The Extraordinary Hope of Antiretroviral Therapy in South Africa. Part 3

The increased CD4+ cell count in patients with active TB was relatively greater than that in patients with KS, possibly because patients with TB have a larger, more dynamic population of highly productive CD4+ cells. For both cohorts, the increase in CD4+ cell counts was greatest during the first 7 days of treatment, a finding consistent with those from studies of HIV therapy in the developed world. These findings, together with other studies, strongly suggest that treatment of HIV-1 subtype C results in significant virologic and immunologic benefit, even in the setting of active OIs and low CD4+ cell counts. The long-term effects of ART in the resource-limited setting will need to confirmed by continued follow-up of the patients in the Cassol et al. study and by other ongoing studies. Further research is needed on predictors and effective strategies to manage immune reconstitution syndrome in patients with OIs, particularly TB, who have begun receiving ART.
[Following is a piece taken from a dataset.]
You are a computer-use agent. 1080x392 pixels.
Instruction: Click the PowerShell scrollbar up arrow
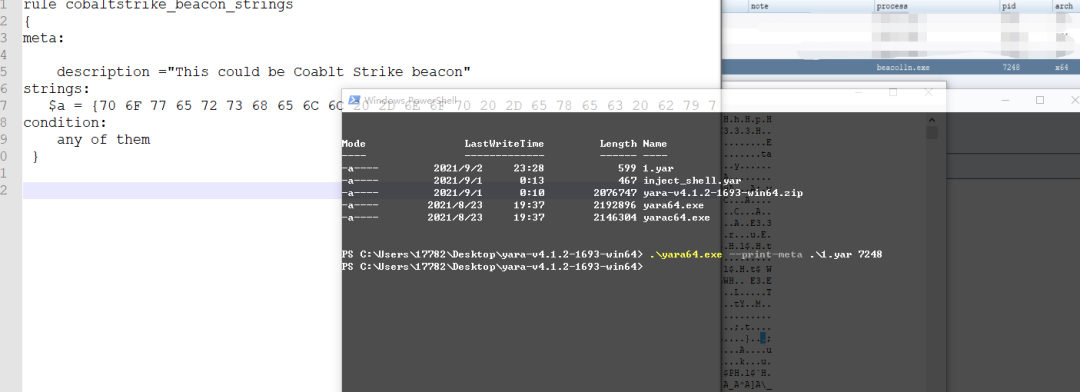point(932,119)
There are hosts of unanswered questions regarding HIV therapy in the developing world that must be addressed by research. How will response to ART in resource-limited settings be affected by differences in human genetics, culture, diet, and comorbidities? Will the extraordinary successes of treatment and outstanding suppression of viral load by triple combination ART with an NNRTI be durable over 1, 2, 5, or even 10 years? In a setting in which access is highly challenging and patients may be starting and stopping treatment, will NNRTI resistance develop quickly, and will NNRTI-resistant virus be transmitted, leading to primary resistant HIV infection? What are the best and least expensive second-line regimens? Will patients, once they achieve dramatic improvement of their health, continue to be committed to treatment? Other, larger issues regarding broad-scale implementation of ART must be addressed, including the tremendous needs in health-care infrastructure, education and training of health care professionals in the areas of HIV and AIDS, low-cost monitoring of therapy, the introduction of new technologies, and secondary prevention to reduce new infections. The study by Cassol et al., along with many others that have appeared within the past 12 months, clearly demonstrates that triple combination ART is extraordinarily effective and practical in resource-limited settings, even in patients with low CD4+ cell counts and active OIs. Broad-scale implementation of this life-saving treatment must be widely supported not just by medical communities but also by governments, industry, and philanthropic groups worldwide. As treatment is implemented, an aggressive research agenda must be pursued in parallel, to determine how best to deliver ART, sustain it, and prevent new HIV infections worldwide, as well as improve the lives of those already infected.